An AI test pilot has successfully flown a jet fighter in dogfights against human opponents. It’s the latest development for DARPA’s Air Combat Evaluation program, which is trying to develop aerospace AI agents that can be trusted to perform safely.
Human test pilots have a bit of a reputation thanks to popular culture—from The Right Stuff to Top Gun: Maverick, the profession has been portrayed as a place for loose cannons with a desire to go fast and break the rules. The reality is pretty far from that these days, especially where DARPA is concerned.
The agency instead wants a machine-learning agent that can safely fly a real aircraft autonomously, with no violations of training rules. After all, neural networks have their own reputation—at this point well-earned—for finding ways to exploit situations that hadn’t occurred to humans.
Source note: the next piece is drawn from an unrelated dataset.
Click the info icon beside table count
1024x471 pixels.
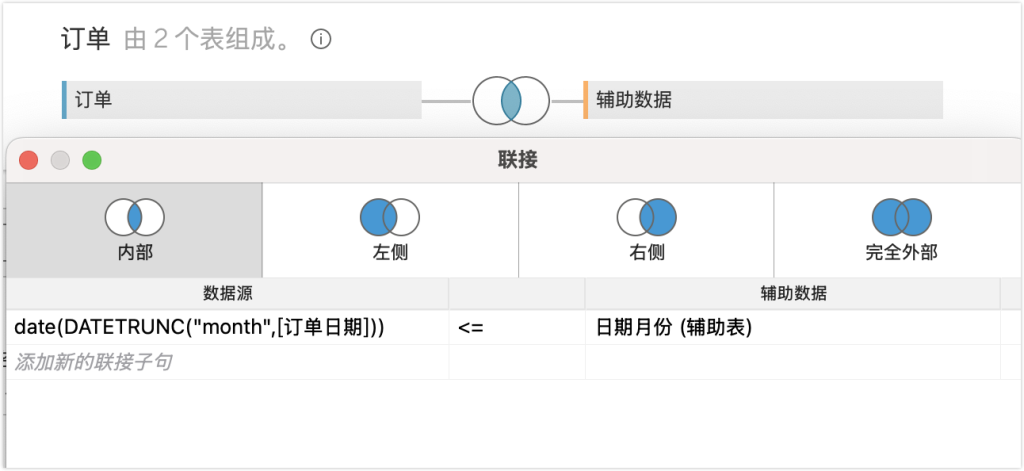(320, 40)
And the consequences when controlling a real jet fighter can be a lot more severe than just testing in silico.
In this case, the jet fighter is called the X-62A Variable Stability In-Flight Simulator Test Aircraft, or VISTA. It began life as an F-16D (Block 30) two-seater, which spent most of its 32-year career working at the US Air Force Test Pilot School at Edwards AFB.
Over the years, the plane, previously designated the NF-16D, has been modified to simulate the flight characteristics of other aircraft while in flight. “It has given almost a thousand students and staff members the opportunity to practice testing aircraft with dangerously poor flying qualities and to execute risk-reduction flight test programs for advanced technologies,” said William Gray, chief test pilot of VISTA and the USAF Test Pilot School.
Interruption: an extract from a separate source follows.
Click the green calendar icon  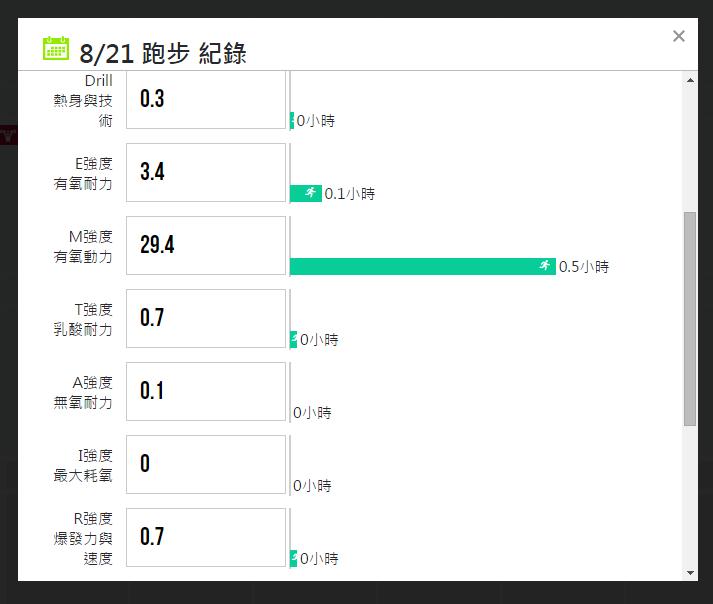[x=56, y=48]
That made it a natural candidate for DARPA’s ACE program, and in 2021, the process of modifying the aircraft began once again as it became the X-62A.
The USAF and DARPA started conducting X-62A test flights under AI control in December 2022, logging 17 hours by the time we first learned of the program in early 2023. Although DARPA’s AI agent flew the X-62A, there was always a pair of human pilots onboard to monitor the test flight and, if necessary, take control. But in those early tests, the X-62A flew against simulated adversaries.
By September 2023, the program had completed 21 test flights, including the first-ever AI versus human aerial engagement within visual range, flying against a human-piloted F-16. During that time, DARPA says the team made over 100,000 lines of flight-critical software changes, which it called “an unprecedented rate of development.”
That’s certainly an achievement, but just focusing on the dogfight is a mistake, according to Gray. “That misses the point. Dogfighting was the problem to solve so we could start testing autonomous artificial intelligence systems in the air, but every lesson we’re learning applies to every task we can give to an autonomous system,” he said.